(Records provided)
= = = = =

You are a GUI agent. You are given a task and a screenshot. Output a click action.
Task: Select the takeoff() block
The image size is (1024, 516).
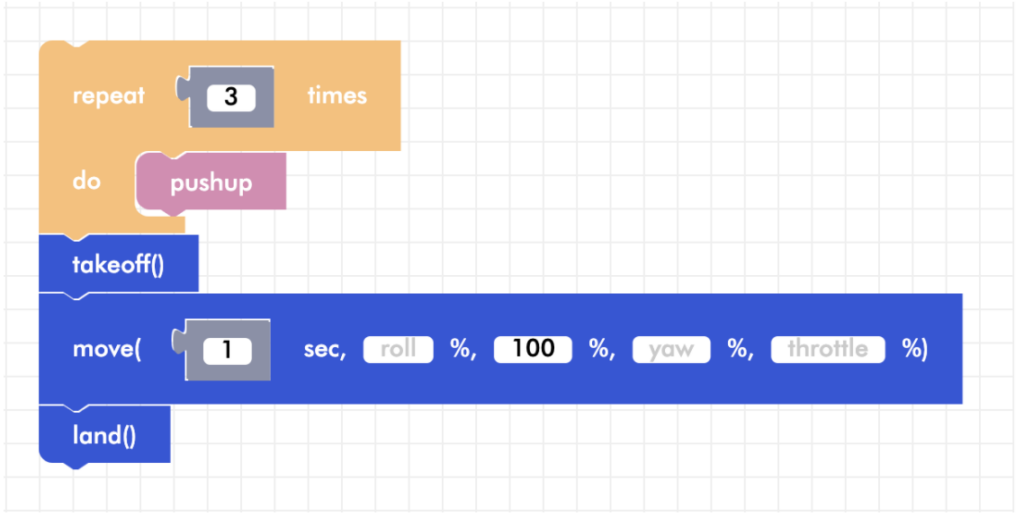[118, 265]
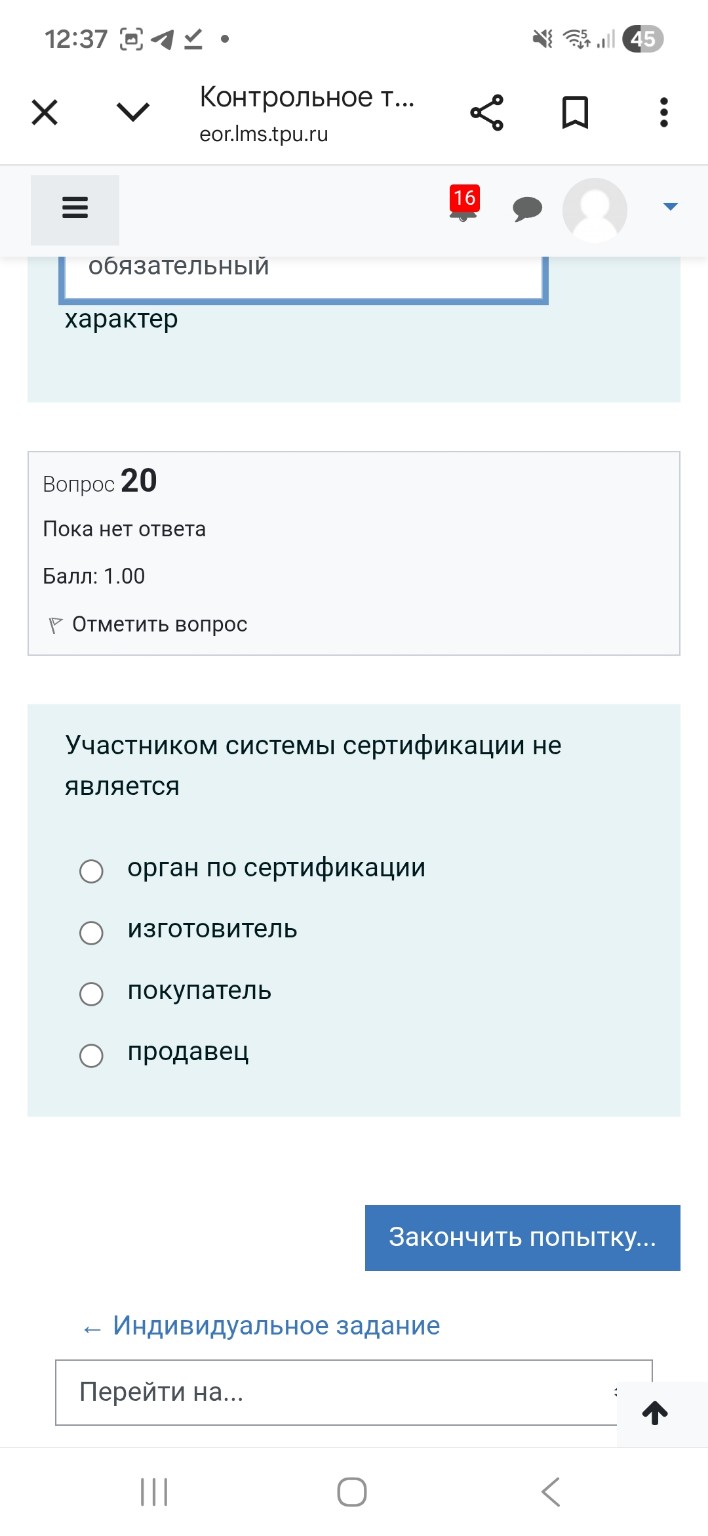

= = = = =

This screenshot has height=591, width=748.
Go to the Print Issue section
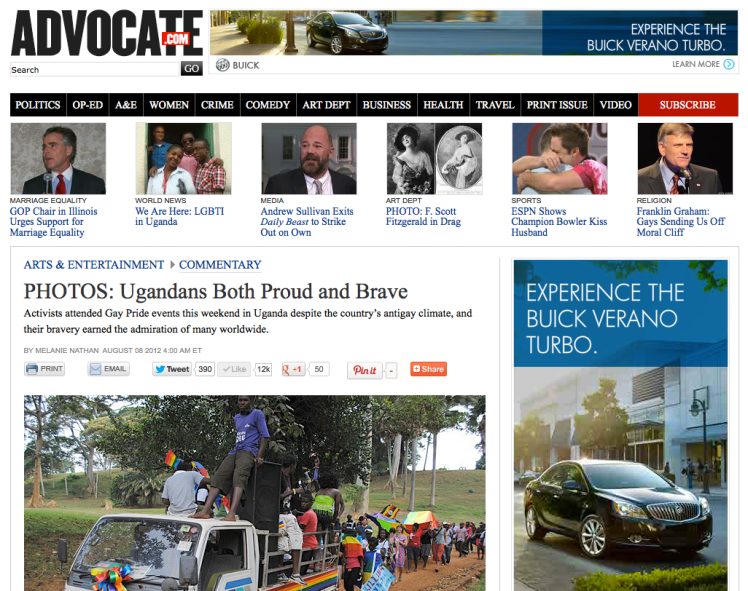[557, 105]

= = = = =

(What you will do) How many lines in the data above contain the string "screenshot"? Reply with only the number.

(Result) 2